How does one write software that can be extended?

I think many developer’s first instinct is to set up some form of inheritance hierarchy. Inheritance is a step in the right direction but it is very restrictive. The problem with inheritance is that relationships between your components and their extensions are rigidly defined at compile time.

Take a set of classes that provide access to resources at various URIs as an example. The base class just provides get/put/delete operations.

base resource provider. get/put/delete resources at different URIs
base resource provider. get/put/delete resources at different URIs

Later, someone wants to add some sort of caching to this. Their first instinct is to extend the functionality via inheritance. So now you have something that looks like the following.

ResourceProvider extended to add caching
ResourceProvider extended to add caching

But someone else in the organization may have a use case where LRU caching doesn’t work well so they add a new extension.

Two different caching algorithms
Two different caching algorithms

and finally a requirement is added that accesses to certain resource provider instances need to be journaled. So where do you put the journaling class in the hierarchy? You could inherit directly from ResourceProvider but then should you update the cache implementations to inherit from the journaling class? What about the use cases that need caching but not journaling? Or journaling and not caching? Inheritance has forced you into an awkward situation where you can’t perfectly capture any of the relationships you need.

Another problem with the inheritance solution is that you can’t change your extension composition at runtime. E.g., you can’t easily change caching algorithms at runtime and you can’t easily add or remove journaling from a ResourceProvider at runtime.

A slightly more experienced developer would have probably tackled this problem with aggregation instead of inheritance.

Aggregation

A solution that depends on aggregation would differ in that instead of each class inheriting from ResourceProvider each class would implement an IResourceProvider interface and contain an instance of an IResourceProvider.

If you want to make a Journaling, LRU cached resource provider then you instantiate those three classes and have them contain one another. Here is a class diagram to illustrate a Journaling, LRU cached resource provider:

Instead of inheriting, everyone implements a common interface and then holds an instance of that interface.
Instead of inheriting, everyone implements a common interface and then holds an instance of that interface.
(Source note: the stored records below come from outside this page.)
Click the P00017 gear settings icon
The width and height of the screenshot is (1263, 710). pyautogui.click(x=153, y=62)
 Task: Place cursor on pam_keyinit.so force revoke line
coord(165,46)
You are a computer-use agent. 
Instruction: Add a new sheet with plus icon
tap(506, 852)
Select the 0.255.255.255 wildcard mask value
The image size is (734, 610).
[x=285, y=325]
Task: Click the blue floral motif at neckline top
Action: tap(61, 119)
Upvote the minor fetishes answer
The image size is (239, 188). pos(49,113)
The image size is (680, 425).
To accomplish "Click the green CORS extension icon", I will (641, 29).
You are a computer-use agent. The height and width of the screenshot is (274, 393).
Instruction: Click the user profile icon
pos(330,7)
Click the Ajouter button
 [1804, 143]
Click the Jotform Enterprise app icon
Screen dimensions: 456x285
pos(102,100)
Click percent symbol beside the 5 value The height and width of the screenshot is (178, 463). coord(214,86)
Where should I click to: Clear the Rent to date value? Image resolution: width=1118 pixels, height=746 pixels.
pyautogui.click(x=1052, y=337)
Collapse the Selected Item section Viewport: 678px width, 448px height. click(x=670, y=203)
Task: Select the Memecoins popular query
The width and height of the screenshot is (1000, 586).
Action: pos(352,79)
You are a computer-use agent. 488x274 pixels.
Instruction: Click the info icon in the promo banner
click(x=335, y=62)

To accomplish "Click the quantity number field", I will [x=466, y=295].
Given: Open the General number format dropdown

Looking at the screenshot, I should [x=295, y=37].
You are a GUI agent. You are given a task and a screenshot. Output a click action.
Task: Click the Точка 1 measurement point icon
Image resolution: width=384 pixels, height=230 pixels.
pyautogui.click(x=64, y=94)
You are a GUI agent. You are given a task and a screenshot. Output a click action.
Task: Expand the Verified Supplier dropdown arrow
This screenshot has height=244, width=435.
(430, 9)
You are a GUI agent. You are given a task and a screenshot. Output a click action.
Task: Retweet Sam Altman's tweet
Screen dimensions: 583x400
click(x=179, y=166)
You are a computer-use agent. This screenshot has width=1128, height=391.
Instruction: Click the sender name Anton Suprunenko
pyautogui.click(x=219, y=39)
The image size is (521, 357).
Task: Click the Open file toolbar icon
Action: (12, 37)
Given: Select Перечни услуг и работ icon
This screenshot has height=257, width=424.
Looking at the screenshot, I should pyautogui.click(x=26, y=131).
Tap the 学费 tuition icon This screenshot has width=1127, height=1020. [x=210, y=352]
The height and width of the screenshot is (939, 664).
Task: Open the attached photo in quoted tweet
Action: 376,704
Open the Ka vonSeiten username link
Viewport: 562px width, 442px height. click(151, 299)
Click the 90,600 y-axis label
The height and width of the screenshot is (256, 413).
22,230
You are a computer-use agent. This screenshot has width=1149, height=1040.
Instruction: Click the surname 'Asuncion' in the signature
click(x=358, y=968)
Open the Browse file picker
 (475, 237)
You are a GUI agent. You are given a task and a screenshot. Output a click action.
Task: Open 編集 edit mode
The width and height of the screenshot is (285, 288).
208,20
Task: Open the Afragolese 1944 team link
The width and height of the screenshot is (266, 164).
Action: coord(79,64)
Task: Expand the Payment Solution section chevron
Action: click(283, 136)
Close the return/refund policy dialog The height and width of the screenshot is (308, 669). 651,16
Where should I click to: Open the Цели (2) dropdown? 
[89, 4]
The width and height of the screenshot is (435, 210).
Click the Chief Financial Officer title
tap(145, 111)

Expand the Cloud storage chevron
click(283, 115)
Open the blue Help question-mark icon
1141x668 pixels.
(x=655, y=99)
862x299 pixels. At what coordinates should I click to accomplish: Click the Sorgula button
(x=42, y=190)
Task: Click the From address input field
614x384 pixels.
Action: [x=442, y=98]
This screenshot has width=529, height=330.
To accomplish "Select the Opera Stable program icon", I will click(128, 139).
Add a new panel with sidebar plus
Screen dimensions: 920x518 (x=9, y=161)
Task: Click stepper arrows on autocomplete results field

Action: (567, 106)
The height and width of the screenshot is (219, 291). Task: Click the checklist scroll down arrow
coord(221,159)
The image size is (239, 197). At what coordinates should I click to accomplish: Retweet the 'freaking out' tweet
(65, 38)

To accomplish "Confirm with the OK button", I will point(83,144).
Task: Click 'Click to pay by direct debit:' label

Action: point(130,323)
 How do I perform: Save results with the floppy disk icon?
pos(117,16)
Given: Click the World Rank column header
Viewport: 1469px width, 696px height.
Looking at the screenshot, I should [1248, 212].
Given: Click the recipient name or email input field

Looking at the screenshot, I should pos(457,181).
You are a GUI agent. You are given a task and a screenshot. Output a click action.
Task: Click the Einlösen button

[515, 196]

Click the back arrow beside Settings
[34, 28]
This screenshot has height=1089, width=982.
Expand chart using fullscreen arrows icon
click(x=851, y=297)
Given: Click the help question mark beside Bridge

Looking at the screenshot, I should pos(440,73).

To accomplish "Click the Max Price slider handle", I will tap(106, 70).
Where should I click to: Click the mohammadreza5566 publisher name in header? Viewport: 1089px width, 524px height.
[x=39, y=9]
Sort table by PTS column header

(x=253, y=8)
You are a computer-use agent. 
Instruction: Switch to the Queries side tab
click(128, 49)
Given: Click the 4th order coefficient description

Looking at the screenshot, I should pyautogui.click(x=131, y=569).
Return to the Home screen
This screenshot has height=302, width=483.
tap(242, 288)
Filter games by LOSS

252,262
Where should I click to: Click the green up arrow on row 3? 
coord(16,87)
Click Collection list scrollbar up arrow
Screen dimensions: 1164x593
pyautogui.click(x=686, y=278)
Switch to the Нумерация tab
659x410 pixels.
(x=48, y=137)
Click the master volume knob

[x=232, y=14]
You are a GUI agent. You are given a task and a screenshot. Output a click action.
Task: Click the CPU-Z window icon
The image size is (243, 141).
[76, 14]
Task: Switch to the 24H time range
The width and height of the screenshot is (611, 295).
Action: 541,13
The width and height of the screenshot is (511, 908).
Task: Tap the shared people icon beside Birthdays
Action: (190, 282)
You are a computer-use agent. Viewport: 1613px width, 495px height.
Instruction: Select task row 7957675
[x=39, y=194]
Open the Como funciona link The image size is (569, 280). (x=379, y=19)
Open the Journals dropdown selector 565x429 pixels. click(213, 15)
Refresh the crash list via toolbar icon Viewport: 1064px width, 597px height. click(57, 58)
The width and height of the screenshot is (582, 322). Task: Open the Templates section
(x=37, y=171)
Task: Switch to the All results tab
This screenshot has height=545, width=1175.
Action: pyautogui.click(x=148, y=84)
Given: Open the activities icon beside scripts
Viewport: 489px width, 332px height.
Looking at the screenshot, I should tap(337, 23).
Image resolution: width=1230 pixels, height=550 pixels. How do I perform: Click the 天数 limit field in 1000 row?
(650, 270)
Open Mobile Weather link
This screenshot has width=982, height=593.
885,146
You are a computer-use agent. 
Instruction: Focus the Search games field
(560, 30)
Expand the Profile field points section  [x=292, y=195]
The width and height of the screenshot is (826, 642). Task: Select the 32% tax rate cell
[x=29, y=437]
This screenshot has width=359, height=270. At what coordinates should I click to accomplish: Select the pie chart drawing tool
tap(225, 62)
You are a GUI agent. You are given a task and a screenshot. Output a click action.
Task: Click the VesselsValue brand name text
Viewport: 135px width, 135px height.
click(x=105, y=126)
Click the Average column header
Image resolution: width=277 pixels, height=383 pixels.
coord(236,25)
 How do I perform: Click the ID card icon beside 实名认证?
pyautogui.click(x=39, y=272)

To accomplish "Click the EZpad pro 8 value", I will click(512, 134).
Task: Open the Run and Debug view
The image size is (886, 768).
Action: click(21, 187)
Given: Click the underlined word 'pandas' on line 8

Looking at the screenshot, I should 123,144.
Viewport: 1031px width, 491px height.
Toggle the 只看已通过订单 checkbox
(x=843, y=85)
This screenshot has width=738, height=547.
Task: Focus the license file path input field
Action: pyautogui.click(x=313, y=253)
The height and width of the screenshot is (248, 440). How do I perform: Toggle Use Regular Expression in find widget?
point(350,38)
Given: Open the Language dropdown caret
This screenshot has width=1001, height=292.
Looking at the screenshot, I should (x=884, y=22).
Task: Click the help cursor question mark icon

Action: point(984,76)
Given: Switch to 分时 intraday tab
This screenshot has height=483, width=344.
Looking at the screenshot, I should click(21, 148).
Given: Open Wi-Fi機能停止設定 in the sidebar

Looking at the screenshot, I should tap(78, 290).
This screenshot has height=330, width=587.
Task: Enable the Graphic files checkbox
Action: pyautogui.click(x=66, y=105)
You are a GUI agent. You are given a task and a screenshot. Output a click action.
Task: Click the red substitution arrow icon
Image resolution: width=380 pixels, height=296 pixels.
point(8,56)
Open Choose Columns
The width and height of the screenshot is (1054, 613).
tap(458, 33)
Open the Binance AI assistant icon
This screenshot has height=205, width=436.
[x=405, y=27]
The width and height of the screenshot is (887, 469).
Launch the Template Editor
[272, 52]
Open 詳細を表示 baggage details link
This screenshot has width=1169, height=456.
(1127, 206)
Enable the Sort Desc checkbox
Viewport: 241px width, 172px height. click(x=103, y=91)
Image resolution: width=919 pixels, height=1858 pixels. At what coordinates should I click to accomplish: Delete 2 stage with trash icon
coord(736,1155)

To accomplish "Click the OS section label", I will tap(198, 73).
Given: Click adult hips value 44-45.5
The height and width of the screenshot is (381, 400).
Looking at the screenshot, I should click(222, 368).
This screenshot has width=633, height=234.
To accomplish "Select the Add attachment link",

The JournalingResourceProvider contains an LRUCachedResourceProvider which contains a regular ResourceProvider. Calls made on the JournalingResourceProvider are handled and then passed on to the LRUCachedResourceProvider where they are handled by the cache and then passed on to the actual ResourceProvider if need be.

Since these classes contain instances of IResourceProvider and not any specific implementation, you can create any configuration of resource providers that you like. You could have a Journaling, MRU Cached resource provider or even a Journaling, MRU Cached and LRU Cached resource provider by varying your composition of instances of these classes.

Since aggregation sets up relationships between objects via member variables you can manipulate aggregation relationships at runtime. That is, you can change your cache from LRU to MRU by changing what delegate you’re holding.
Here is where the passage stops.